Stryker Corp. (NYSE:SYK) says a new clinical trial proves that its Matrix detachable coil devices are as effective as an older version of a catheter-fed coil, which has been on the market for more than 15 years.
Researchers said the company’s Matrix Detachable Coils were as effective as GDC detachable coils in treating ruptured and unruptured aneurysms in results from the Kalamazoo, Mich.-based company’s Matrix and Platinum Science or MAPS trial.
The results of the study were released at the Society of NeuroInterventional Surgery (SNIS) 8th Annual Meeting in Colorado Springs. The trial, which began in 2007 looked at 626 patients with a single aneurysm, comparing the two treatments. GDC coils have been on the market since 1995 and have been implanted in more than 250,000 patients.
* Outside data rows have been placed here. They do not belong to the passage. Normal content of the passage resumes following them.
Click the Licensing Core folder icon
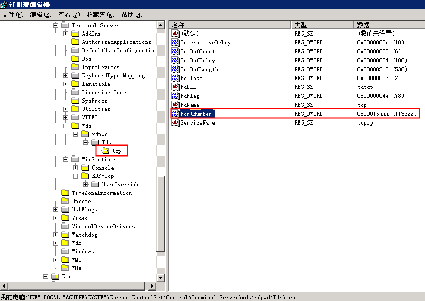 (75, 92)
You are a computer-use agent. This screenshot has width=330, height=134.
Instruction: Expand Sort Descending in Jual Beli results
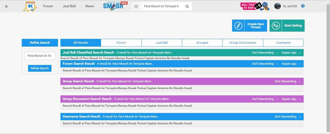(265, 53)
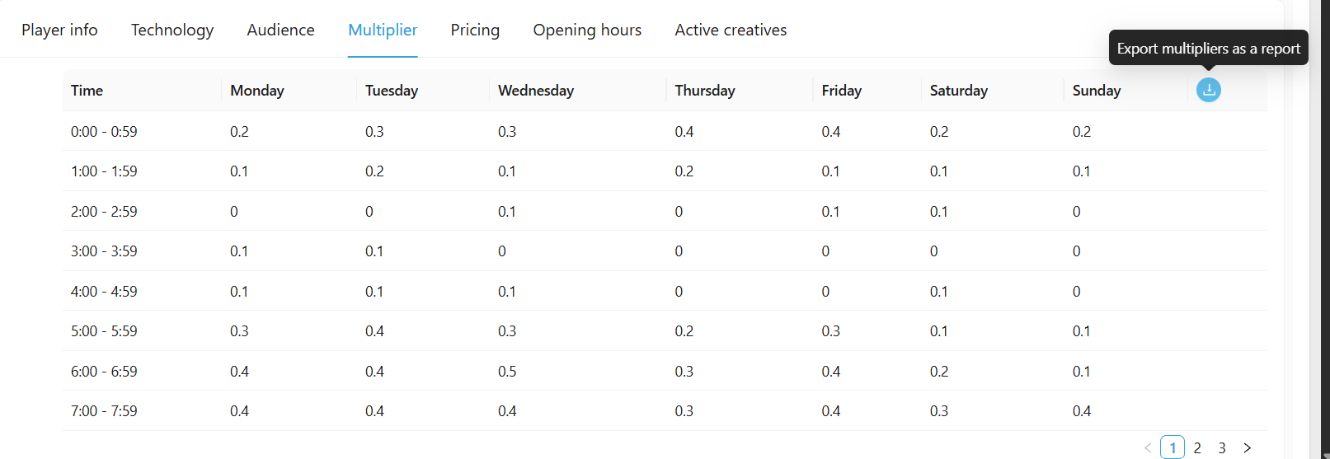Click the previous page arrow
Viewport: 1330px width, 459px height.
1148,447
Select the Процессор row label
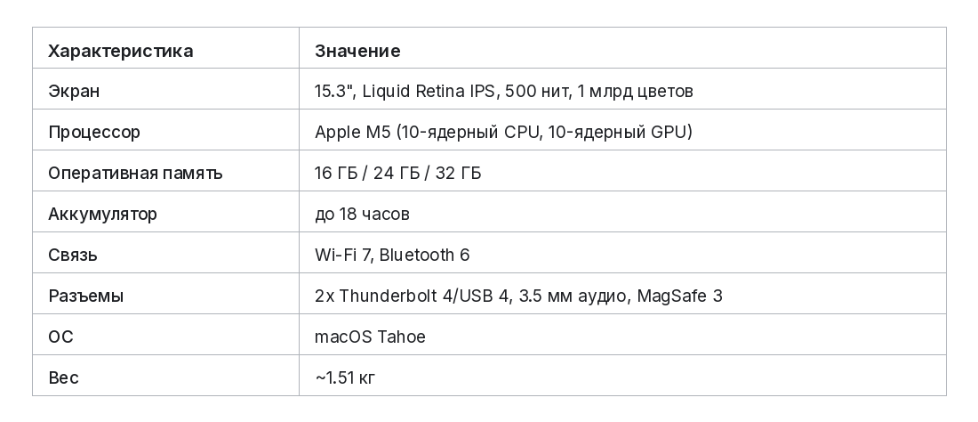This screenshot has width=978, height=422. [94, 133]
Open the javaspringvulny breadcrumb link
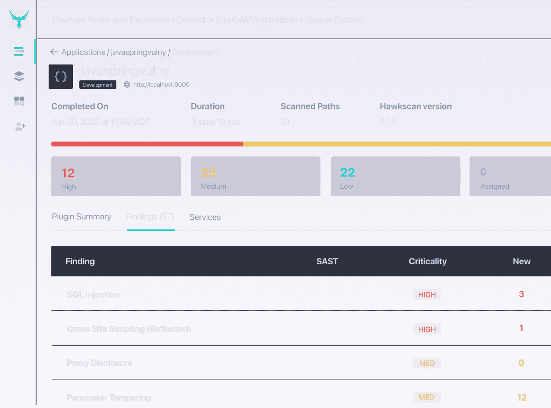Screen dimensions: 551x408 pyautogui.click(x=139, y=52)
The technology was developed by Target Therapeutics, which was acquired by Boston Scientific Corp. (NYSE:BSX) in 1997 and then sold to Stryker earlier this year.
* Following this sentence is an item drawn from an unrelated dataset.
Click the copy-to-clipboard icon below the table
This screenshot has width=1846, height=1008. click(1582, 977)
The new Matrix coils use a PGLA polymer on the outside of a traditional platinum coil, which is designed to degrade over time and promote tissue development.
The current clinical procedures for treating aneurysms include brain surgery, which is curative but risky, and catheter-fed coils.
In the trial, Stryker said 96 percent of patients with unruptured aneurysms and 90 percent of patients with acutely ruptured aneurysms were alive and free of disability up to 15 months after treatment. In addition, they said that post operative results with recurrence in aneurysms with good occlusion were “significantly” better with its Matrix coils with just 2.7 percent of recurrence compared to 9.6 percent with GDC.
Stryker is relatively new to the neurovascular business, having bought the division from BSX last October for $1.5 billion. The acquisition put the company in direct competition with the other big dogs in the aneurysm treatment game, Johnson & Johnson (NYSE:JNJ) and Covidien (NYSE:COV).
Last quarter the business unit boosted the company’s neurotechnology business by 146 percent.
Stryker CFO Curt Hartman was bullish on the unit’s potential during a recent conference call with investors, saying the company felt “very good” about where the business was at the halfway mark of the year, while admitting there were some market challenges the company was experiencing.
“We like where the new products are taking us. We like the stickiness with customers who have used the products,” he said. “All of that said, there are some market challenges in the neurovascular space today, given things like Brazil and reimbursement cut that I mentioned in the first quarter. That’s still to be sorted out, hopefully some time in the second half of this year. So like any business, it has its headwind, but generally on track with the direction and pleased with it through the first 6 months.”